Song of the Day

Last Flowers - Radiohead.

Thursday, November 13, 2008

Stills... are only stills.

Those photographers with black cameras stuck to their noses and grinning mouths to fake looking indulged and professional drive me crazy. Photography was never an art - I am sure I. G. will agree with me on that. To me, photography is too new age, too kitschy – too “Paolo Coello” to say the least. If we go a few years back – four or so, one could have taken a Calculus book or two and went to Cilantro Merghany to study on a Friday morning. That was always a quite resort – apart from all the domestic civil wars and all. But then… things grew too quiet. One Friday morning, I was solving some mathematical problems on Integration by Parts and I looked up for a second away from the Calculus drill, to see everyone around me has grown long – but not too long - hair, smoked Kent cigarettes, held a Paolo Coello book in one hand, an American coffee mug in the other and had an expensive mobile phone on the table – that can save several ringtones to several people, but which had Buddha Bar’s “Secret Love” as its one and only ringtone.

The air grew too stinky… I left… to no avail of course.

Now those people wear out their eyes on a Brazilian journalist’s cheap philosophical words in the morning and spend the money left in their pockets – after extravagantly spending it in Diwan Zamalek and Cilantro Merghany, and isn’t that what’s money is made for my dear new-age intellectual friend? – at night, on photography classes and tripods and camera accessories. Then comes the harder part… what should be photographed.
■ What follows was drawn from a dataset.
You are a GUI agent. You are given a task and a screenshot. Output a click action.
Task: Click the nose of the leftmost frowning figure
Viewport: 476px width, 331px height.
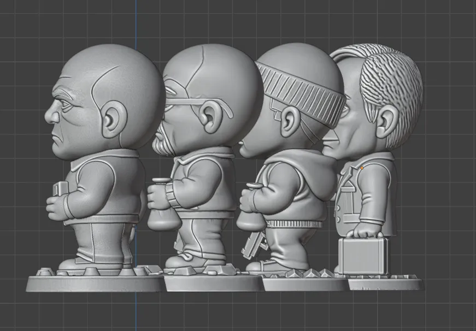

If you are not a photographer, you will not understand what kind of a-fucking-important-thing-this-is. Those people go far… real far. There are several types. The most expected of which are the nature sissies. Those spend whatever money is remaining in their pockets – after the Diwan Zamalek, Cilantro Merghany and make-Kodak-a-bigger-corporation shopping spree – on trips to places you probably never heard of – which is the part I greatly appreciate. However, after our devoted photographer has travelled by bus with other fellow photographers or by his new-age Jeep Cherokee to a place that is very far far away and full of desert and some stones they refer to as mountains and after our devoted photographer takes them pictures and satisfies his/her sissy sexuality towards Mother Nature… you look at them pictures and you just wanna look them in the eyes and tell them that they could have just drove to Sha2 Al Te3ban or to the stones-full Wadi Degla to capture the same exact photos of some sands and some stones – but you wouldn’t wanna tell them that, after all nature sissies can be quite amusing in other aspects of life – of which I can’t remember any right now.

Nature sissies are very easy to spot and are the gum that loses its sweetness after a very very short while. The more interesting kind is the intellectual highly-educated new age stratum of detectives. Those Sherlock-Holmes of photography have such a sharp eye – you wouldn’t want to fart in their presence. The first step is that they spread in poor areas or areas that are so very full of “culture” – sigh, I have to use their vocabulary for a second, bear with me. The trick is that the more the photo they capture satisfies two elements, the more they get too proud of themselves and each goes home – him thinking he has a bigger sexual organ and her thinking she has bigger boobs. The first element is how contradictory is the picture to the bourgeoisie-ness of your expensive camera… for example, picture that street kid who is too dirty and is begging for a McDonald’s fry off of your lunch, or that door porter sipping on tea and dragging on a Cleopatra “Soopaarrr” – the more your picture reflects agony of the Egyptian nation and the more it is an option for a cheap Leftist newspaper, the more you gain points. See, here comes the feeling of purpose and hey-I-just-found-an-existentialist-answer sort of pride. The second element is how the elements in the picture appear as if they didn’t know the picture was being taken – even though the flash is made to blind them, but never mind. Now that’s very easy to achieve with things that don’t breathe – like a sheesha that you pay 1.25 pounds for (remember, we are in a poor area) or a broken wooden window pane. However, things get slightly more complicated as you take pictures of begging children or door porters – thus, our devoted photographer might want to tip them to pretend they don’t notice his flashy existence.

Another type of our devoted photographers is them with a details-fetish. Now those can take 9 to 99 pictures of those tiny salt and pepper containers found on restaurants’ tables, put them up on Facebook, add a caption to each and every one of them and never bother to convince the world of the difference between those bunch of pictures that just look the same to me – let alone the need to take one in the first place – because they “know” their artistic sense of “details-capturing” is well communicated. I will not indulge into details about this kind – I dated one of them.

Let’s be fair, though. There is this guy whom I consider the only Egyptian photographer who has any taste and style to what he’s doing. But again to me photography, will always be an everlasting failing technique to bring soul to stills… and soul cannot be flavored with poses nor with expensive devotion – but rather with drunken smiles on a table having some empty bottles of wine on it and perhaps a caption saying “Cairo 2005”, “Alexandria 2006”, “Beirut 2009”…

1 comment:

Mohammad said...

I've had so much of that in me for a long time, but I give it all to you for writing it, and writing it like that! Miss Tinkerbell: You rock!